31 January 2018 | 6:31 pm

US Foods, the major food distributor based in Rosemont, is suing 10 chicken suppliers, including Park Ridge’s Koch Foods, alleging they illegally inflated their wholesale chicken prices by limiting supply while falsifying a pricing benchmark. Also named: Tyson and Perdue.

The lawsuit, filed in U.S. District Court in the Northern District of Illinois, alleges Tyson, Perdue, Koch Foods and their subsidiaries submitted false and artificially inflated information about its production levels to Agri Stats, a subsidiary of pharma giant Eli Lilly, and the Georgia Dock, a weekly benchmark price list compiled by the Georgia Department of Agriculture.

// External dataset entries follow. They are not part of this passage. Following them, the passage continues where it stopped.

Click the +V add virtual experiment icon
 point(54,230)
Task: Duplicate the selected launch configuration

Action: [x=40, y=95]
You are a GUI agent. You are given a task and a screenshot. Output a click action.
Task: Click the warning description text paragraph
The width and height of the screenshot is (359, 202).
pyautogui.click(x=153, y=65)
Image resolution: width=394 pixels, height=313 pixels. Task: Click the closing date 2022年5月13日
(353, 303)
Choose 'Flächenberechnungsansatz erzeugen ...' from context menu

Agri Stats is also a defendant in the case. (You can read the suit at the end of this story.)

The result, US Foods alleges, was an “unprecedented” reduction in the number of breeder chicken flocks beginning in 2008. This reduction, the lawsuit claims, disrupted the normal boom-and-bust cycles in the industry, in which producers reacted to rising prices by increasing production, which would then lead to oversupply and subsequent price reductions. “Defendants not only materially reduced or eliminated the historical boom-and-bust cycle of the chicken industry, they propped up chicken prices during periods of rapidly falling input costs by, among other means, coordinating supply restrictions and manipulating . . . price indices,” the complaint says.

The lawsuit by US Foods, which provides food to restaurants, hotels and hospitals, was joined by a separate complaint from Sysco, another major food distributor, headquartered in Houston. Together, the lawsuits represent the latest in a slew of litigation against the chicken industry. Restaurants and grocery chains have filed similar suits since 2016.

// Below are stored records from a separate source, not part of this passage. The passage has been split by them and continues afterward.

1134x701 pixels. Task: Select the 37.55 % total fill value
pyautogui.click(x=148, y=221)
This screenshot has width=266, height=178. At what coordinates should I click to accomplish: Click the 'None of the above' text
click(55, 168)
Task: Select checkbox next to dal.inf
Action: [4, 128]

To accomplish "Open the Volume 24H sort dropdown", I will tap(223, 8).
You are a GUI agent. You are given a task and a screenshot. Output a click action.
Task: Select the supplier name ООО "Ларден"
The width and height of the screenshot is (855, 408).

The US Foods complaint alleges that, beginning in early 2008, the defendants destroyed the breeder hens that produce broiler chickens—the chicks raised for meat consumption that comprise 98 percent of chicken meat sold in the U.S., worth about $22 billion to $33 billion annually over the past decade. These coordinated production cuts, which also included destroying eggs and exporting excess breeder flocks to Mexico, continued over time. By 2012, the suit claims, wholesale chicken prices had spiked 50 percent.

Furthermore, US Foods alleges, the 10 supplier defendants—which together control the vast majority of the chicken industry—used “modern technology” to circulate production and pricing data and forward-looking estimates among each other via Agri Stats. That allowed a coordinated reduction in supply that artificially boosted prices, even as the suppliers’ costs to produce the chicken fell significantly between 2014 and 2016, according to the suit.

US Foods claims the defendants reported prices that kept the Georgia Dock index higher than other chicken indices, including one produced by the U.S. Department of Agriculture. The Georgia Agriculture Department stopped compiling its index in late 2016.

Koch did not respond to a request for comment. A Tyson spokesman said the claims are unfounded and that the company “will continue to vigorously defend” itself. A Perdue spokeswoman declined to comment on pending litigation.

US Foods generated $22.9 billion in revenue in 2016 (it reports 2017 results in mid-February), while Sysco reported $55.4 billion in 2017 sales. In 2015, the companies nixed a proposed merger after the Federal Trade Commission sued to block the tie-up, noting that such a union would control three-quarters of the U.S. food service market.